Bookstores and publishers across the country are warning of the expected shortages, but also providing advice for your best chance at getting the book you want.

If the book you are looking for is releasing anytime between now and the holidays, pre-order a copy from your bookstore of choice. That’s especially necessary for books with pictures, like Paul McCartney’s upcoming book “The Lyrics: 1956 to the Present” and “Gastro Obscura: A Food Adventurer’s Guide” from Atlas Obscura.
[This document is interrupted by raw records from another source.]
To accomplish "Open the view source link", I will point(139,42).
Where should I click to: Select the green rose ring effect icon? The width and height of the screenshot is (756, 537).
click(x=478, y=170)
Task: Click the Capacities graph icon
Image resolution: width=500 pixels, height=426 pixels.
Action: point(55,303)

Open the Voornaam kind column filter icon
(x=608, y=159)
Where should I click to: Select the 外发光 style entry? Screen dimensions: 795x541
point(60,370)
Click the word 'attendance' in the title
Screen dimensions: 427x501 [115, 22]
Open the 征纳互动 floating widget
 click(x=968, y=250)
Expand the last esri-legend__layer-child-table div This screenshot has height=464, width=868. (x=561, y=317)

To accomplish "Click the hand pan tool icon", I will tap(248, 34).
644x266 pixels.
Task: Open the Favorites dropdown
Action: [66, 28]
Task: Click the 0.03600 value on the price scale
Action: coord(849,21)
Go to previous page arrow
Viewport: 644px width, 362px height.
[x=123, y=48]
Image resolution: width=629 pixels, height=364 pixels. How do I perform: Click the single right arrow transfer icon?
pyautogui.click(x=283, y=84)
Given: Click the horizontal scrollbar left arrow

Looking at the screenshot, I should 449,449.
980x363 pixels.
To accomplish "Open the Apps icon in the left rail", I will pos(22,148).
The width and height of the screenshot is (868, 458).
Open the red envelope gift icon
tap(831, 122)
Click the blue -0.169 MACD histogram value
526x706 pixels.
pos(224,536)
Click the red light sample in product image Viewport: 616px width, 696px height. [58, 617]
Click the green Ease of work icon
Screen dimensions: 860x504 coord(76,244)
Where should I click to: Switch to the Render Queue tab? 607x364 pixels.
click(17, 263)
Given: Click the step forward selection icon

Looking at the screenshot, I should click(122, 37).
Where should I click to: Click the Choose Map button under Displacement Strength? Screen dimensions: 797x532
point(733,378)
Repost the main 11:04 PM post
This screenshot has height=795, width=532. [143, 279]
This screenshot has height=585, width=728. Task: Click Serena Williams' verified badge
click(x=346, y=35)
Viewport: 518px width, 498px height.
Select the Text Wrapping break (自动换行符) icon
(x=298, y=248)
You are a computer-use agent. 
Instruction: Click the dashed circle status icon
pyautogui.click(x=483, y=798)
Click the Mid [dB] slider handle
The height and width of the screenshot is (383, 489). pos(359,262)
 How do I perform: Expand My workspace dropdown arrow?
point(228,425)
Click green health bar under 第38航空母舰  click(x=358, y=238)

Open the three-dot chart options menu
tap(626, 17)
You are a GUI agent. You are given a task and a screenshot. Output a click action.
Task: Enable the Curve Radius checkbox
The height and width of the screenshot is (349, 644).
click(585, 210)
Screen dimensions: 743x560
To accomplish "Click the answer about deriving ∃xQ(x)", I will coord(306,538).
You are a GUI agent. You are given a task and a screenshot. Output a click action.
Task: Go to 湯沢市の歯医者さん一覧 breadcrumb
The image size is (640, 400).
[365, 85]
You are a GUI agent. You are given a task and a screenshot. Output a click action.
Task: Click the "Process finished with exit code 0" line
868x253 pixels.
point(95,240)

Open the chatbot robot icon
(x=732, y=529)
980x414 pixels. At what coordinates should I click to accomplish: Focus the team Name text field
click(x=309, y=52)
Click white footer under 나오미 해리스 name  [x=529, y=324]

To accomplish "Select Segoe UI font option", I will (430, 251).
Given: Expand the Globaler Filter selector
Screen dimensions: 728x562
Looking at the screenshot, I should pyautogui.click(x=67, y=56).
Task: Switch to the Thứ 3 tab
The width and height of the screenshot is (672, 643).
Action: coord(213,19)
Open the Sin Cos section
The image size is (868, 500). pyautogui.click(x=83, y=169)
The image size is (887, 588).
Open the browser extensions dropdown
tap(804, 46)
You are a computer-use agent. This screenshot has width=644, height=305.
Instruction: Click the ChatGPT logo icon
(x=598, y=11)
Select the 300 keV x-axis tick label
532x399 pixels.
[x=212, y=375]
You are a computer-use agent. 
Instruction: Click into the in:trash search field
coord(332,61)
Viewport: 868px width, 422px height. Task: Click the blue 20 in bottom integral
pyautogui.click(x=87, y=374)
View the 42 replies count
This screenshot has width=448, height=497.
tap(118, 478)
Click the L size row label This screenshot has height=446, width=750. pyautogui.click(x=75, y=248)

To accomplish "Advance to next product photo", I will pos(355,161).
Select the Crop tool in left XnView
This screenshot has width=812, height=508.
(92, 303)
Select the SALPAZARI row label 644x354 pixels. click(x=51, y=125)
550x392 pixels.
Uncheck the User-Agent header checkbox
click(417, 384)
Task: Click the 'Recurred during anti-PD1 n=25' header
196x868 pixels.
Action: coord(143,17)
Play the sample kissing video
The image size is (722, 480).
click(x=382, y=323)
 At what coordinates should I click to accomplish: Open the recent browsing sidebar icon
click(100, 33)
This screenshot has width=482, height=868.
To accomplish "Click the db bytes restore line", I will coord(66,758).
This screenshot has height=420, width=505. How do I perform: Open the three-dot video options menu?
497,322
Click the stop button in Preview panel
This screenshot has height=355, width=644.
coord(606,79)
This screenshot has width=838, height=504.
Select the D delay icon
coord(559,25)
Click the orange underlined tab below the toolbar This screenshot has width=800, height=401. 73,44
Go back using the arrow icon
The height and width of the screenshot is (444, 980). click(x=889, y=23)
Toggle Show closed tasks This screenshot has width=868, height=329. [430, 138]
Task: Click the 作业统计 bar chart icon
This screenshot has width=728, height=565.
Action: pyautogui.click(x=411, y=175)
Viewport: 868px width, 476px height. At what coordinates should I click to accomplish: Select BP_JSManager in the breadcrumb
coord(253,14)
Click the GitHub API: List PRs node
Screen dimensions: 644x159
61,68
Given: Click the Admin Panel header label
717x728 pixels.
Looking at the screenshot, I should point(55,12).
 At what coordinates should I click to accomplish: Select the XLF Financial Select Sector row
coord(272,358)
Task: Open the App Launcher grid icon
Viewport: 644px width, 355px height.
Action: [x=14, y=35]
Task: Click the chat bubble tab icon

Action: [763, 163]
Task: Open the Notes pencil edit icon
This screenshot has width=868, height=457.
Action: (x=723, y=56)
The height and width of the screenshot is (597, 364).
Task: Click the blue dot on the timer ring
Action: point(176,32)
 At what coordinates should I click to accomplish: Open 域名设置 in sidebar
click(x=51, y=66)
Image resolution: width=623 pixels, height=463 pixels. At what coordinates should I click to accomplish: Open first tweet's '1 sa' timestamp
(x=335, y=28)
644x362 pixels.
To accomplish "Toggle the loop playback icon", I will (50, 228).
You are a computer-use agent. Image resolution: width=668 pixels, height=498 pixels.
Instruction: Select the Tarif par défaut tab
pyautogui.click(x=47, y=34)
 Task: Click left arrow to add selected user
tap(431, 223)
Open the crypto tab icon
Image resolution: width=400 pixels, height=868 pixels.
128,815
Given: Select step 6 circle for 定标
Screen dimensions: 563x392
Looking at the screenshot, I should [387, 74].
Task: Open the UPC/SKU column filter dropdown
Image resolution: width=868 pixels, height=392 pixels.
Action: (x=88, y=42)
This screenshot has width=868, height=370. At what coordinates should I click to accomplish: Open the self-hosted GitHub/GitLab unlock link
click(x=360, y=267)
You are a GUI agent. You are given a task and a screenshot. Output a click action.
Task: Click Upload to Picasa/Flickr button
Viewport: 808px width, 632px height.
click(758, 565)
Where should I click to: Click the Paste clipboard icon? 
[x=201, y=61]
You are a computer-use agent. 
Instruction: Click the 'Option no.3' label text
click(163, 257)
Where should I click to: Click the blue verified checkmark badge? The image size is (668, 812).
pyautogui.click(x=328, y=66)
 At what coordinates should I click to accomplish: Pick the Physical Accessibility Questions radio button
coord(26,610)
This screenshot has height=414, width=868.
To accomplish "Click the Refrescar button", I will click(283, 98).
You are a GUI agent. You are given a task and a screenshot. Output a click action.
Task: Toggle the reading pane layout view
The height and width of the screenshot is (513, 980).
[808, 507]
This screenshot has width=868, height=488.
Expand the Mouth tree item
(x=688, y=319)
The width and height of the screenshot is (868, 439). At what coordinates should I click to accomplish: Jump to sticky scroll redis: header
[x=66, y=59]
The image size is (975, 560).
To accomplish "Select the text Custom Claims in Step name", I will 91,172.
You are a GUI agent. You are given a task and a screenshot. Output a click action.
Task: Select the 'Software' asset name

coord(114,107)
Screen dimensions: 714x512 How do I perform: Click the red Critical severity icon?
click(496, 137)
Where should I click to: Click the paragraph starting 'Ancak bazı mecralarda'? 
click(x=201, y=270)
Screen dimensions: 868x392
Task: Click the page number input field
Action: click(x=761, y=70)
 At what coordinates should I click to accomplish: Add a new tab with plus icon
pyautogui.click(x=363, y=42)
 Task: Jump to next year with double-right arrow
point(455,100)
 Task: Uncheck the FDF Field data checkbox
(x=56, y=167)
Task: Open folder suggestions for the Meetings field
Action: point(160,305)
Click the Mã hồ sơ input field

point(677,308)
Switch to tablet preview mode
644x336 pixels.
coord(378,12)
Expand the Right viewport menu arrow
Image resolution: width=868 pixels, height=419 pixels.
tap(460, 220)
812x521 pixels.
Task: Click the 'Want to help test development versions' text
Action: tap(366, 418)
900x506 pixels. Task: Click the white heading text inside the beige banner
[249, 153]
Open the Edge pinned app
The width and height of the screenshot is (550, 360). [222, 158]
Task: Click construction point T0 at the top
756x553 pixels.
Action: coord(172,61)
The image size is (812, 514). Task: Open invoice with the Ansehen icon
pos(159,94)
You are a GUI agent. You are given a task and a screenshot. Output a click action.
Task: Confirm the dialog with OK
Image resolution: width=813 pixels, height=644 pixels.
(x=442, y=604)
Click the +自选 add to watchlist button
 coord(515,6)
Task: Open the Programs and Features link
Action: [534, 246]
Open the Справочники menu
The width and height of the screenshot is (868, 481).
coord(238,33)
Those are expected to only see one printing run before the holidays arrive.

If the title on your loved one’s wish list is already on store shelves, buy it now.

“There are books that are already in reprint, so they already sold out their initial print run, and because of all of the issues, the reprint won’t come in until after the holidays,” Posten said.

The closer we get to the holidays, the harder time you’ll have finding this year’s hottest reads, and you might need to change course.

“If you can’t shop early, just try to be flexible,” Posten said. “We know you found what you think is the only book dad might really love, but there are probably other titles, and any booksellers are happy to help you find those titles.”

Booksellers at The Novel Neighbor are sharing recommendations in a fun way. Customers can order Mystery Boxes and either pick them up or have them shipped around the U.S. The shopper selects a price point and provides a few details about what genre they are looking for. Employees scour the shelves for the best fits, as well as gift items.

Posten also recommends gift cards if you can’t find what you are specifically looking for.

“Our customers are generally very nice,” Posten said. “We don’t typically get yelled at by people, but we will have unhappy people, sad people, disappointed people.”